My name was carried forward on the wind, but it rushed past me and out to sea as I moved faster and faster across the concrete footpath. Where? That didn't matter. I just need to get away. Into you… See us as men… Hunter's words followed me, filling my head no matter where I went and that had my feet stilling. I fished out my phone from my bag and then scrolled through my contacts.

Brock.

He'd never lied to me before, always telling me what I did well and what needed work. Surely I could trust him to be real with me right now. Then I remembered the way he was this morning. Not horny, but… something else. His gaze intent, every bit of pleasure, of pain, there in his eyes as he…

"Hey…" His voice was a seductive rumble. "You finished with those idiots? Ready to come home?"

"Home?" I swallowed, trying to dislodge the lump in my throat and failing. "You mean to your place."

"Potato, potahto," he replied.

"Literally no one calls it a potahto… You know what, that doesn't matter. I need to ask you something."

"Go right ahead." All the warmth was gone from his voice, replaced now by what I liked to call big daddy energy. "Are you OK? Where are you? What happened?"

"What was this morning?" I ignored his questions, focussing on what really needed to be discussed. "What was that… vibe?"

"In the shower?" he asked, wariness seeping into his tone.

"No, before that. We were in bed and you… then I…" I couldn't even fucking say it, but he could.

"You know." I wanted bluntness, and I got it right now. "You don't want to, but you know. It's why you jumped out of my bed like your arse was on fire. You were sticky, probably feeling gross, but no more than you were moments before. Something else got you out of bed."

"I felt suffocated." I could say that now, here, down the phone line, away from his penetrating gaze. "I felt smothered. Like you were becoming a part of me, taking me over."
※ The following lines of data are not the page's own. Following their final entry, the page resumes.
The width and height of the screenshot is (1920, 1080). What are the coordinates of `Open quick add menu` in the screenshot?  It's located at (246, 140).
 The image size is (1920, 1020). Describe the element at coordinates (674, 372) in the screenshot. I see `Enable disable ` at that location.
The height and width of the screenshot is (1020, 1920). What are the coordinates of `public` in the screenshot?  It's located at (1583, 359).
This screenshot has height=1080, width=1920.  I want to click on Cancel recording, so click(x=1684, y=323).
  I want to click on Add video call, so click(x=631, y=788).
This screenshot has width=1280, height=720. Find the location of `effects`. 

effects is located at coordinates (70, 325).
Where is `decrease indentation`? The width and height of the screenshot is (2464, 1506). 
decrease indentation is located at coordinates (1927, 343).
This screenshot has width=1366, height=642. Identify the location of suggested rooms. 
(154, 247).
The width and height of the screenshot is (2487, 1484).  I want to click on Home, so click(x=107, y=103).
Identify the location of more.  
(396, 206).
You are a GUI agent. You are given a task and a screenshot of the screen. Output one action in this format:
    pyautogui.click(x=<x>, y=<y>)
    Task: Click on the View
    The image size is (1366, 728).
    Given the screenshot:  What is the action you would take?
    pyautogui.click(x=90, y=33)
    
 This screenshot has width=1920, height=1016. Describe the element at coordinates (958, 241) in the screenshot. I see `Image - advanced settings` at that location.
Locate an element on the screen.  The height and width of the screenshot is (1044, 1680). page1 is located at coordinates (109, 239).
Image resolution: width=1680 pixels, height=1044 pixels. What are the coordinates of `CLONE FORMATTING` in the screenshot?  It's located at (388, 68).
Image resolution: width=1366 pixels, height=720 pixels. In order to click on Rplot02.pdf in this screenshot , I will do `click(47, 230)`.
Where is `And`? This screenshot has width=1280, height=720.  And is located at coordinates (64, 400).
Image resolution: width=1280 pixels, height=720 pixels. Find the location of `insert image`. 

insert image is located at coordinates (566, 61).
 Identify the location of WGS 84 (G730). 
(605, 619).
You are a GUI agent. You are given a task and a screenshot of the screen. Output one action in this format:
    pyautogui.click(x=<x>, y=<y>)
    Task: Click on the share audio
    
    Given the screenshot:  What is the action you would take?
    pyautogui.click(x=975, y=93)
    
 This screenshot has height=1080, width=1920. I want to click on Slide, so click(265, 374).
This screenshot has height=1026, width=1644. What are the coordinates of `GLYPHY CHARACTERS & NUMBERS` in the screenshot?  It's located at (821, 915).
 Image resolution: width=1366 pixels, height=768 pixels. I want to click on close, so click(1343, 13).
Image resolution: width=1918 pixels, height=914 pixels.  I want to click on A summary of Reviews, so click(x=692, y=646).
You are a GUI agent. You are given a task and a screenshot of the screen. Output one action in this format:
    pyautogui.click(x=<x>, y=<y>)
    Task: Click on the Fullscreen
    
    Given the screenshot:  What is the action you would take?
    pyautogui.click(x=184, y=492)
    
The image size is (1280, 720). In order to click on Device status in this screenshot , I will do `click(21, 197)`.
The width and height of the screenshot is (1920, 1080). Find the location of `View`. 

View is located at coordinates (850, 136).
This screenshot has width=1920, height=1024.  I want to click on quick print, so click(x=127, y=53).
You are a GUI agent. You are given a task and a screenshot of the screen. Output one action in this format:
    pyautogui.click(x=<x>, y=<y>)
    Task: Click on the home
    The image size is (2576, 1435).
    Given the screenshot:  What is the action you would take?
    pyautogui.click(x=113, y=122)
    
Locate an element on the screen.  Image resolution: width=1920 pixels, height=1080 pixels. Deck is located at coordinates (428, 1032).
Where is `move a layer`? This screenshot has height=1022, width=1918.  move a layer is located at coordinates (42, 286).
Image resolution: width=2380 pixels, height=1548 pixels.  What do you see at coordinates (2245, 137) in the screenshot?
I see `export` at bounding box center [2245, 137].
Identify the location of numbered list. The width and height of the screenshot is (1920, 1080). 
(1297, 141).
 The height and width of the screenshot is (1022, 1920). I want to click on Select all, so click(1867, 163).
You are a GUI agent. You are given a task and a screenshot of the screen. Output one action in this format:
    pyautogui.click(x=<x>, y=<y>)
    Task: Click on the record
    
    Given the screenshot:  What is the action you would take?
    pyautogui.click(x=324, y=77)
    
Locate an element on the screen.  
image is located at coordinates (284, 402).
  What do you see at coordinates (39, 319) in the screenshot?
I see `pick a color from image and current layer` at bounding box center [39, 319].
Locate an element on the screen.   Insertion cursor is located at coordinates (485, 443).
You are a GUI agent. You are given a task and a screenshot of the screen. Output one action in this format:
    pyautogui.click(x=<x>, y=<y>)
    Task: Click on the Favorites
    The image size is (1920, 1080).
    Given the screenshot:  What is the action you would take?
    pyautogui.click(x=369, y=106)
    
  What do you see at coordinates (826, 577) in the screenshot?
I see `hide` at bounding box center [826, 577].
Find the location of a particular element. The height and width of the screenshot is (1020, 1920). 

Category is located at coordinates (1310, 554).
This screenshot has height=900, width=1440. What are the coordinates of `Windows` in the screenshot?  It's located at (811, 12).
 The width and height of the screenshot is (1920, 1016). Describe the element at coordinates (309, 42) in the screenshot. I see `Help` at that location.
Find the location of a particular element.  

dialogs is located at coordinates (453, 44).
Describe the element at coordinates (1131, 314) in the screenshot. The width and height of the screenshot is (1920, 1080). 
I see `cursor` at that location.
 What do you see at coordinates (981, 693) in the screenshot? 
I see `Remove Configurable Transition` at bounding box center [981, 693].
"Not that, babe. No one can do that, but a connection? Yeah, it was there. It's always been there. When you started working for me, you were this kid: smart, quick learner, determined and I admired that. It's why I kept you on, but then you grew up, into a bloody good mechanic, but more than that. A woman. Last night? It was everything I've fucking dreamed of for years and more besides. More than sex. More than coming, and you felt it too, otherwise why get scared? If I was just a dick to ride, then I was no threat. No, this morning, it was the start of something, something incredible if you'd just choose me."

His voice broke then and so did my heart.

"Choose me, Jamie. Choose me."

But I didn't, did I? Not him, when I hung up, then ignored his calls. Not Hunter, his shadowy shape standing there, further up the path. Instead, I chose to ring an Uber, jumping in the backseat and avoiding all conversation until I got home. Then as I was walking up the stairs, I saw I had a call coming through.

"What?" I snapped. Couldn't Brock see that I wasn't ready for this? That I might never be? If this was real? If they wanted…? Why didn't they talk to me about it at the start?

"That's no way to speak to your mother!" Mum's strident tones came down the phone line as my eyes fell closed. My head was hurting and all I wanted to do was fall face down on my bed and sleep for days. "Goodness sakes, you'd think you were raised by savages, not your father and I. We arrived safely, thanks for asking."

"That's good," I replied weakly.

"I'm ringing about brunch tomorrow. I think it'd be lovely to have Brock join us."

"I can't…" You did not say that to Majorie ever, but the tears that bled into my tone must've stopped her tirade cold. "I can't, Mum. I told you everything was casual, and when I talked about it with them… We broke up, OK. We broke up."

I ended the call then, ignoring its buzz as I got inside. It was left in the kitchen, turned off and charging, as I stumbled into bed. I wrenched the dress up and over my head, tossing it to the floor with a wince, but I wasn't concerned enough to do anything about it. I slipped under the covers, pulling them over my head until I was completely cocooned.

I used to do that when I was a kid, shutting out the world, making a safe space just for me. In bed, no one or nothing could hurt me. I said that over and over as I drifted off to sleep.